1 In vitro studies were undertaken on rat aortic strips and portal vein segments to determine whether or not the amine-type anaesthetic, ketamine, can exert direct actions on vascular smooth muscle. 2 Ketamine was found to inhibit development of spontaneous mechanical activity and lower basal tension. This action took place with ketamine concentrations found in anaesthetic plasma concentrations, i.e., 1 × 10⁻⁵ to 2 × 10⁻⁴ m. 3 Ketamine (10⁻⁵ to 10⁻³ m) dose-dependently attenuated contractions induced by adrenaline, noradrenaline, angiotensin II, vasopressin and KCl. These inhibitory actions were Observed with ketamine added either before or after the induced contractions. 4 Ca²⁺-induced contractions of K⁺-depolarized aortae and portal veins were also attenuated, dose-dependently, by ketamine. 5 In contrast to the above inhibitory actions, ketamine (2 × 10⁻⁶ to 1 × 10⁻⁴ m) was found to potentiate specifically 5-hydroxytryptamine(5-HT)-induced contractions of both aortic and venous smooth muscle.
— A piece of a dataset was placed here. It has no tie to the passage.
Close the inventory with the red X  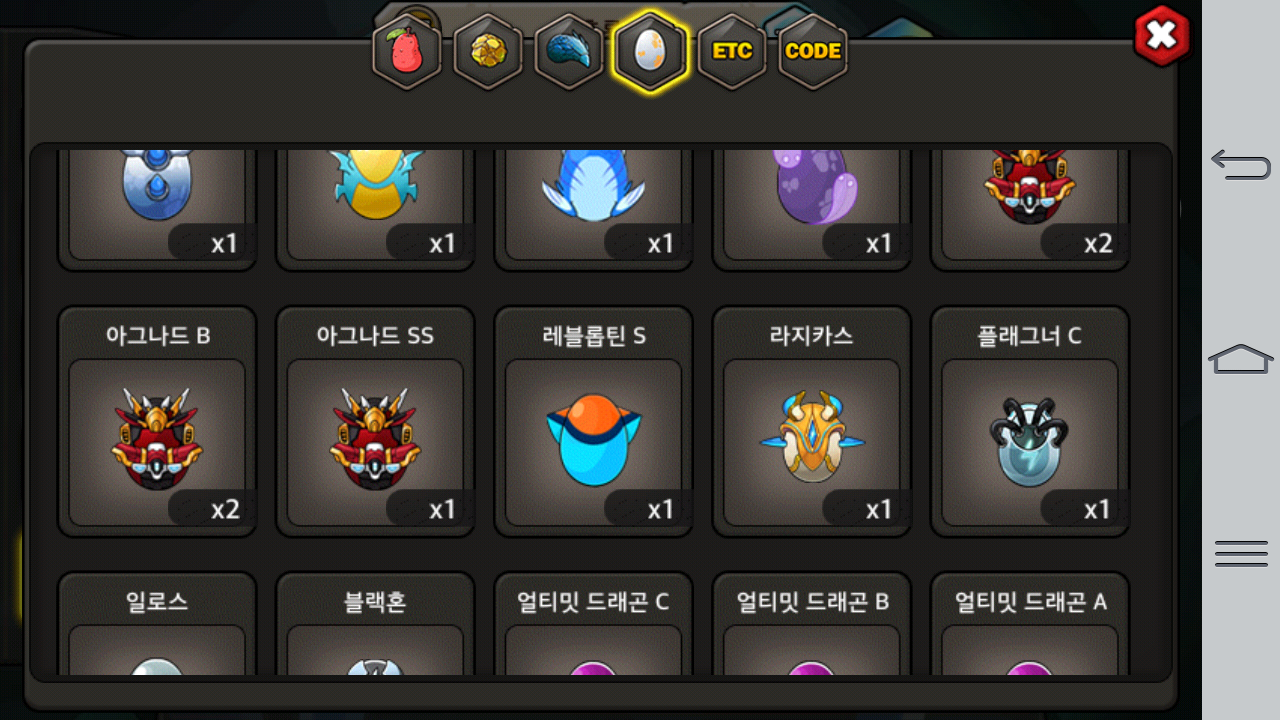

However, this was only observed if ketamine was added after 5-HT had initiated a contractile response. 6 All of the inhibitory, as well as 5-HT-potentiating, effects were completely, and almost immediately, reversed upon washing out the anaesthetic from the organ baths. 7 A variety of pharmacological antagonists failed to mimic or affect the inhibitory effects induced by ketamine. 8 These data suggest that rat plasma concentrations of ketamine commonly associated with induction of surgical anaesthesia can induce, directly, relaxation and contractile potentiation of vascular muscle. 9 These diverse findings may aid in explaining the well-known biphasic pressor actions of ketamine.